> _PROBLEM TO SOLVE_: Pick out every line in the records below that contains the word "Locate", and copy those lines. Case counts.
## BEGIN GIVEN DATA
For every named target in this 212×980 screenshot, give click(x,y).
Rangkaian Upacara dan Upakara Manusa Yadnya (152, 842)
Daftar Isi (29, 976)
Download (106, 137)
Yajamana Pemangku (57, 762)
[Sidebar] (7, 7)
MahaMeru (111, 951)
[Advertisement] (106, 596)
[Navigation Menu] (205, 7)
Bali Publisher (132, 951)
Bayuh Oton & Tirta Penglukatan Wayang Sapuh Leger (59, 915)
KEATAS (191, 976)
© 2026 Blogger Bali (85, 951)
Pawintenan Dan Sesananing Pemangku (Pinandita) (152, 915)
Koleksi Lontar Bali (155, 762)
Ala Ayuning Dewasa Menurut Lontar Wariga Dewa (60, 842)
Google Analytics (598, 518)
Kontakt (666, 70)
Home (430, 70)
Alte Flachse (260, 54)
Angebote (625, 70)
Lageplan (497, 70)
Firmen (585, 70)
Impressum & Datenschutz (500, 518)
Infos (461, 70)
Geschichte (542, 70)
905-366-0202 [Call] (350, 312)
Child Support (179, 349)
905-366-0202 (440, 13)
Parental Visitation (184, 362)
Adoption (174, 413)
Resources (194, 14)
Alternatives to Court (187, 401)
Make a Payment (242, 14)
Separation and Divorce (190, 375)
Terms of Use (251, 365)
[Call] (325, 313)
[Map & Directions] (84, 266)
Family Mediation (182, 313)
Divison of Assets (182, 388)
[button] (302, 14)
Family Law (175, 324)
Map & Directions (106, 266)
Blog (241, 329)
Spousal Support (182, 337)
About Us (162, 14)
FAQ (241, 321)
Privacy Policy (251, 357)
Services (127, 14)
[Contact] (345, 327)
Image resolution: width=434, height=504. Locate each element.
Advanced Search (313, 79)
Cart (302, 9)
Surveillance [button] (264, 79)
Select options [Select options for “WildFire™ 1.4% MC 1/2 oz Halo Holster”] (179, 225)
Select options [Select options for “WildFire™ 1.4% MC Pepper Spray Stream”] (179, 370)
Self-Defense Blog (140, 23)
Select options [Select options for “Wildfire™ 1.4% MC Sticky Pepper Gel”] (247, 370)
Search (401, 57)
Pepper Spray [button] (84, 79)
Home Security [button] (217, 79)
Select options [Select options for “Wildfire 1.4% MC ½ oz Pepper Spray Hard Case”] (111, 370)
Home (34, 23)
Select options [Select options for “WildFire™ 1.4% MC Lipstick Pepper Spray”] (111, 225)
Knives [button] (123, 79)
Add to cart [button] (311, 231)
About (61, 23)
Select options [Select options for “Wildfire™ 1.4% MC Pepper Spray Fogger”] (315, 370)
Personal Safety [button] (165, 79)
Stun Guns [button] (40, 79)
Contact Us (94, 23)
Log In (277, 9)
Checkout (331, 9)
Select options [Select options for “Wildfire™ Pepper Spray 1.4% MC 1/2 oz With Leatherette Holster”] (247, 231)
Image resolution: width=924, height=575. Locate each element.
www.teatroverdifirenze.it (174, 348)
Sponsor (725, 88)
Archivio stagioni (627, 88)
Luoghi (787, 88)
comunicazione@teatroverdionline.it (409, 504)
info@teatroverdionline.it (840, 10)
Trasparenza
## END GIVEN DATA
> _SOLUTION FOR THIS EXERCISE_:
Image resolution: width=434, height=504. Locate each element.
Image resolution: width=924, height=575. Locate each element.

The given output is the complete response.